WhatsApp Just Made It Easier To See Who’s Ignoring You

A new WhatsApp update has made it even easier to check those blue ticks and see who's read your message but not replied. Here's some advice from Joan Didion on how to deal.

WhatsApp Just Made It Easier To See Who's Ignoring You

by Vicky Spratt |
Published on

Stop what you're doing. Go to your calm place and picture a time before ‘read receipt’ time stamps? Those pesky little signs which let you know whether or not somebody has read your text, email, Facebook message or WhatsApp.

A time when you didn’t check to see whether your message had been delivered, opened and digested. When you simply fired it off and read the reply when it came in. The politics of the three typing dot bubble on iMessage and the last seen feature and blue ticks on WhatsApp are, without doubt, an existential crisis inducing minefield.

That's better isn't it?

How many relationships do you think have ended because of the ‘Last Seen’ feature on WhatsApp? How many arguments have been started? How much paranoia fuelled?WhatsApp is perhaps the worst mode of modern communication. On it, we measure how effective our correspondence has been and how much those we communicate value what we have said by the direct correlation between the time that our message was opened, when the recipient was ‘last seen’ and how long it took them to reply to us. Gone are the days when, trusty Nokia 3310 in hand, you could say to yourself ‘maybe they just never got it…’

For some reason, the people over at WhatsApp have decided to make it even easier for us to check up on each other. They’ve added a new feature which allows people to check whether people have read their messages or not, aka whether their mates/significant others are ignoring them or not.

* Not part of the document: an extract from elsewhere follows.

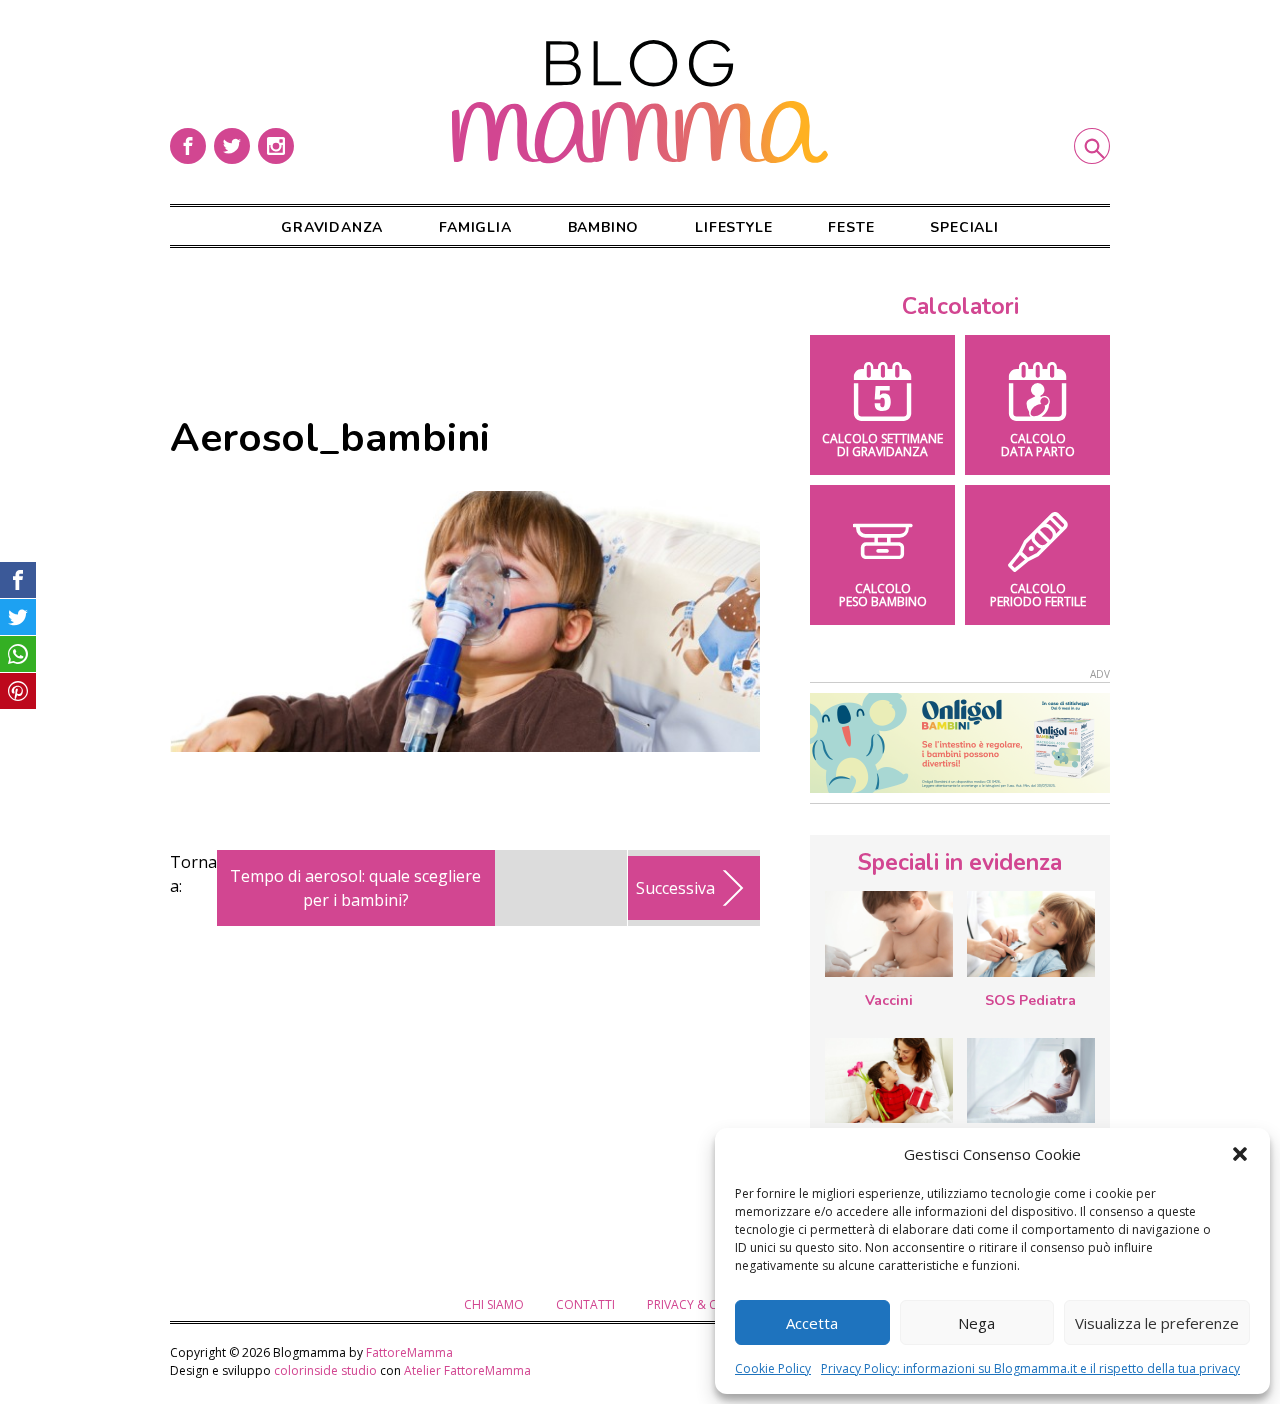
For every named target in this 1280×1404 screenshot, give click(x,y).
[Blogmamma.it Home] (640, 102)
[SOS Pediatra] (1031, 934)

The update means that you can see blue and grey ticks on your homepage, without having to click into the individual conversations. You can view all the ticks for all of your various correspondence all at once.

Hours can be spent agonising over it. ‘Why hasn’t he/she replied? They’ve read my message!!! They’re online!!!’

Psychologist Dr Max Blumberg points out that today everything is a commodity, including our time. He says ‘when someone doesn’t reply to you it suggests that you are not particularly high on their list of priorities’, the implication is that other stuff is more important than you and, of course, that’s not a good feeling. However, he points out, the likelihood is that the person not replying to you has a long list of other things that they’re trying to get done.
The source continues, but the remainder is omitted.